- Date: 16 – 22 February
- Edition: 6th
- Category: ATP Challenger Tour
- Surface: Hard
- Location: New Delhi, India

Champions

Singles
- Stefanos Sakellaridis

Doubles
- Siddhant Banthia / Alexander Donski
- ← 2025 · Delhi Open · 2027 →

= 2026 Delhi Open =

The 2026 Delhi Open was a professional tennis tournament played on outdoor hard courts. It was the sixth edition of the tournament. It was part of the 2026 ATP Challenger Tour. It took place in New Delhi, India from 16 to 22 February 2026.

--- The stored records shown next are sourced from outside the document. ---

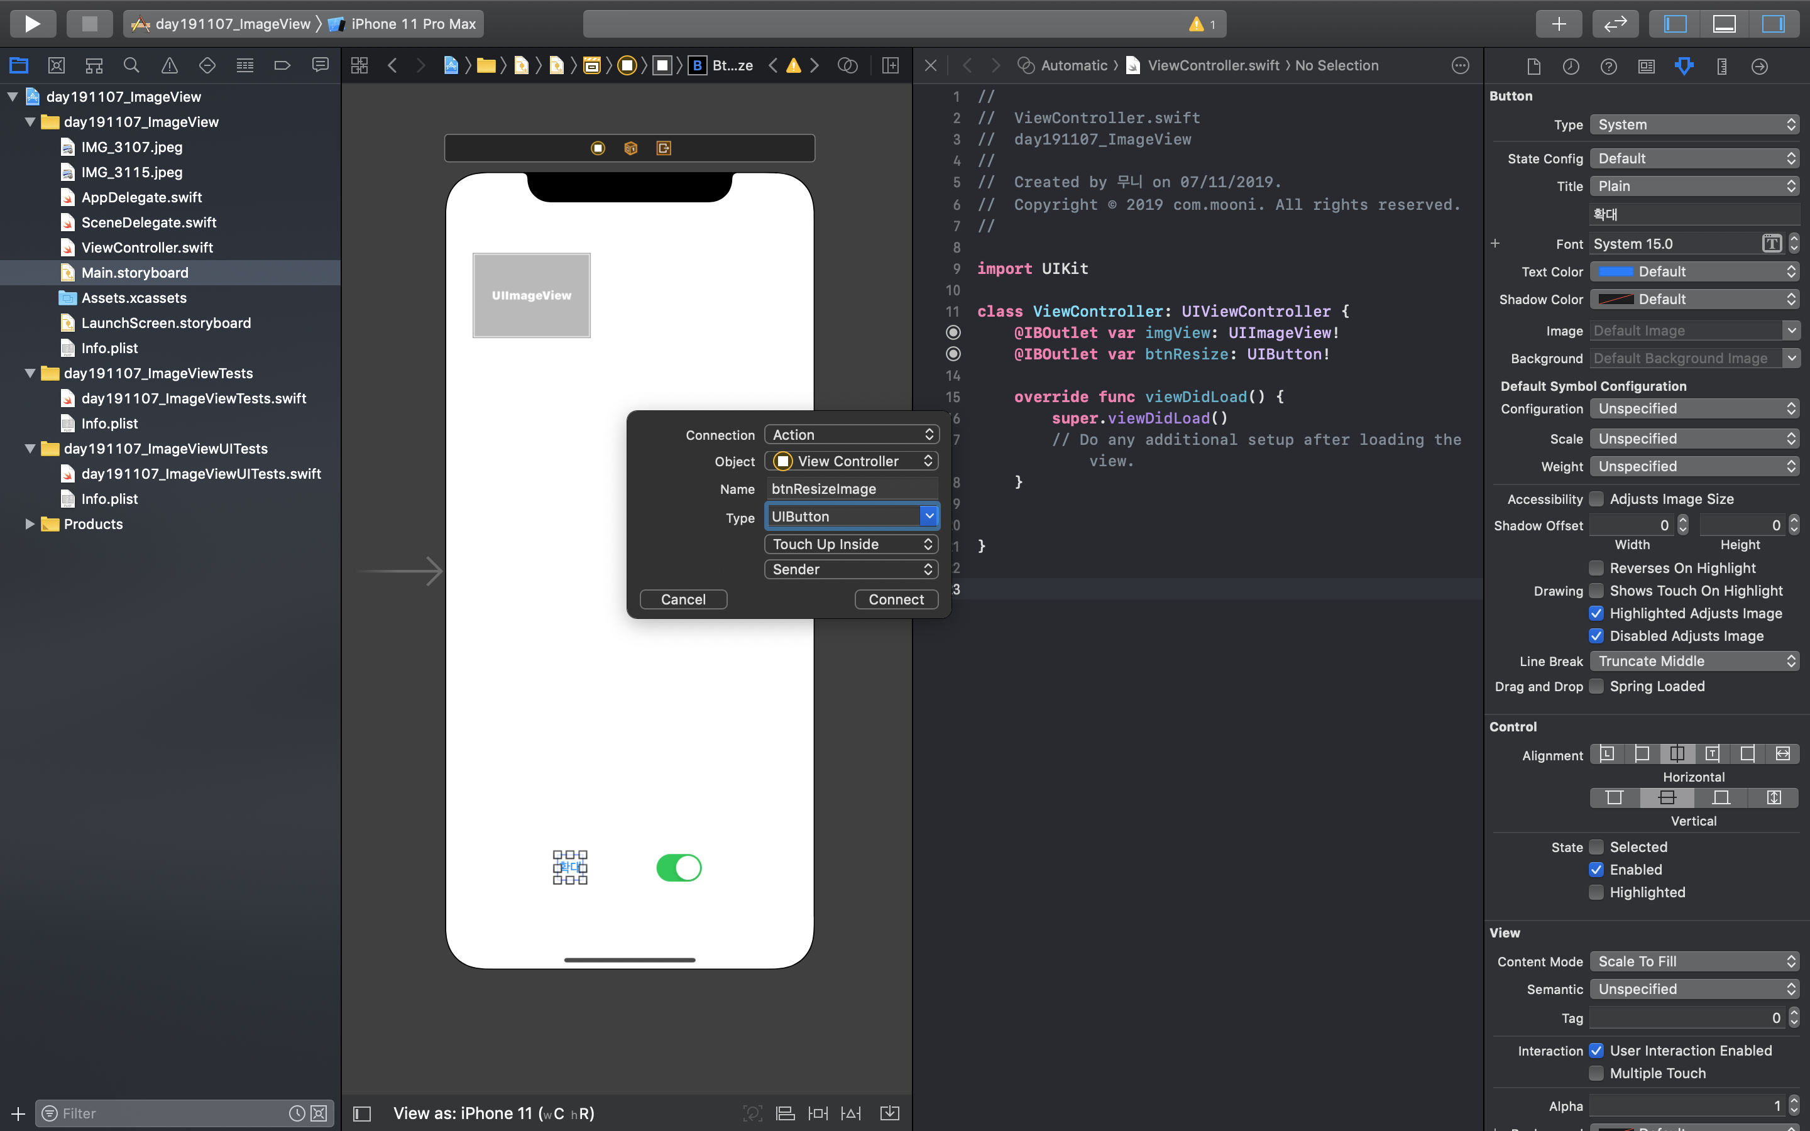The height and width of the screenshot is (1131, 1810).
Task: Open the Source Control navigator
Action: tap(56, 66)
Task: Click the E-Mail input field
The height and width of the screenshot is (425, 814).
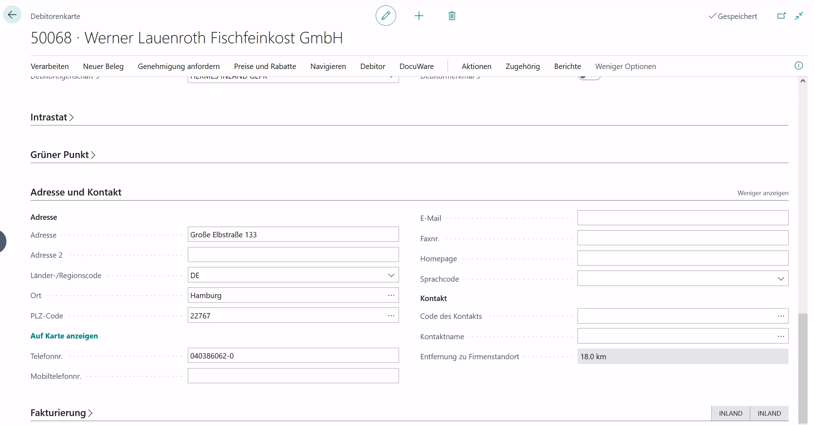Action: tap(682, 218)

==Singles main draw entrants ==
=== Seeds ===

| Country | Player | Rank^{1} | Seed |
|---|---|---|---|
| AUS | Dane Sweeny | 138 | 1 |
| JPN | Rei Sakamoto | 174 | 2 |
| GBR | Jay Clarke | 183 | 3 |
| ARG | Federico Agustín Gómez | 196 | 4 |
| GBR | Oliver Crawford | 215 | 5 |
| ITA | Federico Cinà | 225 | 6 |
| POL | Daniel Michalski | 241 | 7 |
| JPN | Rio Noguchi | 246 | 8 |

- ^{1} Rankings as of 9 February 2026.

=== Other entrants ===
The following players received wildcards into the singles main draw:
- IND Manas Dhamne
- IND Digvijaypratap Singh
- IND Karan Singh

The following players received entry into the singles main draw using protected rankings:
- Ilya Ivashka
- AUS Philip Sekulic

The following players received entry into the singles main draw as alternates:
- ESP David Jordà Sanchis
- KOR Shin San-hui

The following players received entry from the qualifying draw:
- ITA Alexandr Binda
- KOR Chung Hyeon
- POL Maks Kaśnikowski
- IND Manish Sureshkumar
- GRE Ioannis Xilas
- KAZ Denis Yevseyev

== Champions ==
=== Singles ===

- GRE Stefanos Sakellaridis def. GBR Oliver Crawford 7–5, 4–6, 7–6^{(8–6)}.

=== Doubles ===

- IND Siddhant Banthia / BUL Alexander Donski def. THA Pruchya Isaro / IND Niki Kaliyanda Poonacha 4–6, 6–4, [12–10].